[SUPPLIED INFORMATION Boundary: Start]

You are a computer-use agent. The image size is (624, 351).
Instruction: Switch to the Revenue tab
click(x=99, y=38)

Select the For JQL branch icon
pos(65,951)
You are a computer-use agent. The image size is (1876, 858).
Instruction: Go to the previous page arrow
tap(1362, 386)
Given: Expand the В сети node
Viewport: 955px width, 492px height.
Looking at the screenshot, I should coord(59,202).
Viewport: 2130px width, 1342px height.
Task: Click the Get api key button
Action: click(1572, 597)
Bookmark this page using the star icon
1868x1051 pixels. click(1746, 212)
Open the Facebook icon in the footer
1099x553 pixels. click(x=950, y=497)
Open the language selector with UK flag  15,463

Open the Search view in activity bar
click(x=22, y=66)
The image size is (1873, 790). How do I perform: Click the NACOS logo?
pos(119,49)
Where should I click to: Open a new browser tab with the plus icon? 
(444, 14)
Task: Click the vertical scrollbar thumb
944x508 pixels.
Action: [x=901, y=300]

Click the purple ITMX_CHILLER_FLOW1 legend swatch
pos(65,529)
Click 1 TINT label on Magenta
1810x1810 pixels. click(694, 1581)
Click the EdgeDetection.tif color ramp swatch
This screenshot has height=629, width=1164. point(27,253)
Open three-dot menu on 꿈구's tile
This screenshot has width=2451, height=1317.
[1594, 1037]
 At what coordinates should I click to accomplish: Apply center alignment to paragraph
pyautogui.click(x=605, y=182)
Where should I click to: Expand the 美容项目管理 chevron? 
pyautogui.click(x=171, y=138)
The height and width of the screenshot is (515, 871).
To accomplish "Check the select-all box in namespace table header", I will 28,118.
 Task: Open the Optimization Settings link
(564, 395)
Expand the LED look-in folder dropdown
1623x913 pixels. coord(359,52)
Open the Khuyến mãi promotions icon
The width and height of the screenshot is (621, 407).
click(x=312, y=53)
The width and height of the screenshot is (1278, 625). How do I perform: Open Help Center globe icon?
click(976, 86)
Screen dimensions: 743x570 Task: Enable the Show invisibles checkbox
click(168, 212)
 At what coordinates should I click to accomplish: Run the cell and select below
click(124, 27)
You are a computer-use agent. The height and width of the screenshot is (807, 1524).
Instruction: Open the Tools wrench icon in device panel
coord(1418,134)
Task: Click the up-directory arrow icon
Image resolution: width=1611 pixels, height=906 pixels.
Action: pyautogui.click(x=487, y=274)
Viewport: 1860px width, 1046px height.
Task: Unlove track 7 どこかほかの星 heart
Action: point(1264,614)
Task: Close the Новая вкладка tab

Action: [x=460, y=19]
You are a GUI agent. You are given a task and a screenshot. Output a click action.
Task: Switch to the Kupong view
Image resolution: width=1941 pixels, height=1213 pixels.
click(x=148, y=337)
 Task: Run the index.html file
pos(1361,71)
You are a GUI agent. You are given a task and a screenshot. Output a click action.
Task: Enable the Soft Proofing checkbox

[SUPPLIED INFORMATION Boundary: End]

WHAT YOU WILL DO:
Set down each entry from above once more, exactly as written.

ANSWER TO THIS TASK:
You are a computer-use agent. The image size is (624, 351).
Instruction: Switch to the Revenue tab
click(x=99, y=38)

Select the For JQL branch icon
pos(65,951)
You are a computer-use agent. The image size is (1876, 858).
Instruction: Go to the previous page arrow
tap(1362, 386)
Given: Expand the В сети node
Viewport: 955px width, 492px height.
Looking at the screenshot, I should coord(59,202).
Viewport: 2130px width, 1342px height.
Task: Click the Get api key button
Action: click(1572, 597)
Bookmark this page using the star icon
1868x1051 pixels. click(1746, 212)
Open the Facebook icon in the footer
1099x553 pixels. click(x=950, y=497)
Open the language selector with UK flag  15,463

Open the Search view in activity bar
click(x=22, y=66)
The image size is (1873, 790). How do I perform: Click the NACOS logo?
pos(119,49)
Where should I click to: Open a new browser tab with the plus icon? 
(444, 14)
Task: Click the vertical scrollbar thumb
944x508 pixels.
Action: [x=901, y=300]

Click the purple ITMX_CHILLER_FLOW1 legend swatch
pos(65,529)
Click 1 TINT label on Magenta
1810x1810 pixels. click(694, 1581)
Click the EdgeDetection.tif color ramp swatch
This screenshot has height=629, width=1164. point(27,253)
Open three-dot menu on 꿈구's tile
This screenshot has width=2451, height=1317.
[1594, 1037]
 At what coordinates should I click to accomplish: Apply center alignment to paragraph
pyautogui.click(x=605, y=182)
Where should I click to: Expand the 美容项目管理 chevron? 
pyautogui.click(x=171, y=138)
The height and width of the screenshot is (515, 871).
To accomplish "Check the select-all box in namespace table header", I will 28,118.
 Task: Open the Optimization Settings link
(564, 395)
Expand the LED look-in folder dropdown
1623x913 pixels. coord(359,52)
Open the Khuyến mãi promotions icon
The width and height of the screenshot is (621, 407).
click(x=312, y=53)
The width and height of the screenshot is (1278, 625). How do I perform: Open Help Center globe icon?
click(976, 86)
Screen dimensions: 743x570 Task: Enable the Show invisibles checkbox
click(168, 212)
 At what coordinates should I click to accomplish: Run the cell and select below
click(124, 27)
You are a computer-use agent. The height and width of the screenshot is (807, 1524).
Instruction: Open the Tools wrench icon in device panel
coord(1418,134)
Task: Click the up-directory arrow icon
Image resolution: width=1611 pixels, height=906 pixels.
Action: pyautogui.click(x=487, y=274)
Viewport: 1860px width, 1046px height.
Task: Unlove track 7 どこかほかの星 heart
Action: point(1264,614)
Task: Close the Новая вкладка tab

Action: [x=460, y=19]
You are a GUI agent. You are given a task and a screenshot. Output a click action.
Task: Switch to the Kupong view
Image resolution: width=1941 pixels, height=1213 pixels.
click(x=148, y=337)
 Task: Run the index.html file
pos(1361,71)
You are a GUI agent. You are given a task and a screenshot. Output a click action.
Task: Enable the Soft Proofing checkbox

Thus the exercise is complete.